Four years ago, one of Dr. Krause's graduate students returned from the field in Madagascar with blocks of sandstone and what looked like a rich harvest of fish fossils. When the blocks were subjected to CT scans, however, one of the images showed a virtually complete mammal skull.

Indeed, the word vintana means "luck" in Madagascar's national language, Dr. Krause explains. “It was pure serendipity, in that we had a chunk of sandstone that we didn't know contained the skull of a mammal.”

Without a skeleton, it's hard to figure out what V. sertichi really looked like and how that affected its movement or reflected its habitat, Dr. Weil says. For instance, modern, tree-loving lemurs have been known to tip the scales at around 20 pounds, as have ground-hugging Patagonian hares.

“With that body size and all you have is the head, you can imagine it in a number of different ecologies,” she says.

The research team notes that the large openings for the eyes, the complex inner ear, and large nerve centers for processing odors suggested that V. sertichi had a keen sense of smell, acute vision capable of dealing with low light, and an ability to hear high-frequency sounds.

Such abilities hint that, whatever its body type, it was capable of darting quickly from one place to another as well as of quick shifts in direction.

Its teeth are well adapted to grinding plant material, while its unique jaw structure suggested that the animal had powerful jaw muscles to do the chewing.

Of particular interest, however, is the where the team placed V. sertichi on the early-mammalian family tree – placement that affects estimates of when mammals first evolved. Some researchers suggest that evolution was slow, with the first mammals appearing about 175 million years ago, during the Jurassic period. Others have argued that mammals exploded onto the scene much earlier, during the Triassic, and diversified quickly. The team's analysis, based on comparisons between V. sertichi and other Mesozoic mammals, points to an early, rapid emergence and diversification of mammals.

The debate remains open, subject to relationships established by additional mammal-fossil finds from today's southern hemisphere, yesterday's Gondwanaland, Davis and Weil caution.

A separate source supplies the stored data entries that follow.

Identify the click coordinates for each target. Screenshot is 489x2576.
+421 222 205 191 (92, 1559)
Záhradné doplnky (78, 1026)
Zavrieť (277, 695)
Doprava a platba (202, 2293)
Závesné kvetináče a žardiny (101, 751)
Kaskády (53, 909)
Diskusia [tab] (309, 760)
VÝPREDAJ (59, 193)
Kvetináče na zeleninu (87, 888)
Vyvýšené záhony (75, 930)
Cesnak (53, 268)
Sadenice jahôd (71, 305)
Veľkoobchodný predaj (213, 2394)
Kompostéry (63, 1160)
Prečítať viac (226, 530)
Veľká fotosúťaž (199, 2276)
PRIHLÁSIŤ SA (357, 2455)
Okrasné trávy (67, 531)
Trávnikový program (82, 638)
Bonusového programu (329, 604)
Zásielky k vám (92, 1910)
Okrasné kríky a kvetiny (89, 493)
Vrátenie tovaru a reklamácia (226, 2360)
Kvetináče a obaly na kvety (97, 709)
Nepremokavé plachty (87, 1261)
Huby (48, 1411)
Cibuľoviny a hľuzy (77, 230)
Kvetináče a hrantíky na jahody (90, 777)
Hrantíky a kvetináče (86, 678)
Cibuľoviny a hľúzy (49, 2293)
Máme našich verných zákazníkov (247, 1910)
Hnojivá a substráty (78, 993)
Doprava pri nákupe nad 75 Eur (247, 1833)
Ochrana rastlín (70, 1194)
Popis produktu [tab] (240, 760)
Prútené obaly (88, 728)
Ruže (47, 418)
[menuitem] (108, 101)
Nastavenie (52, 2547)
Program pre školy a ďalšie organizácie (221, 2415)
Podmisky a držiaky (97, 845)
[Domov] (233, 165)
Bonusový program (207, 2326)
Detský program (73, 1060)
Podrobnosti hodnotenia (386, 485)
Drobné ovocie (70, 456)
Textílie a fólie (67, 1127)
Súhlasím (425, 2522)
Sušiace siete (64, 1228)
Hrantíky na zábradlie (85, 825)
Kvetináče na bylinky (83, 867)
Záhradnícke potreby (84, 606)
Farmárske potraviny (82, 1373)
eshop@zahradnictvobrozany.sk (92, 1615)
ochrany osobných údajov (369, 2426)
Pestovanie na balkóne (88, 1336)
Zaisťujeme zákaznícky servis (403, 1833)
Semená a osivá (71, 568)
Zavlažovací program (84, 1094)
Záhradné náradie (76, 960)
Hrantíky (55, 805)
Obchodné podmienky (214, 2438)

Still, Davis says he's confident that an emergence time and pace for the first mammals will come fairly soon.

“I think we're not too far away from that,” he says. “We're getting more and more specimens from the middle part of the Jurassic, which is getting closer to the dawn” of an early emergence and diversification.

“I'm optimistic that we'll get a cleared picture in the coming years,” he says.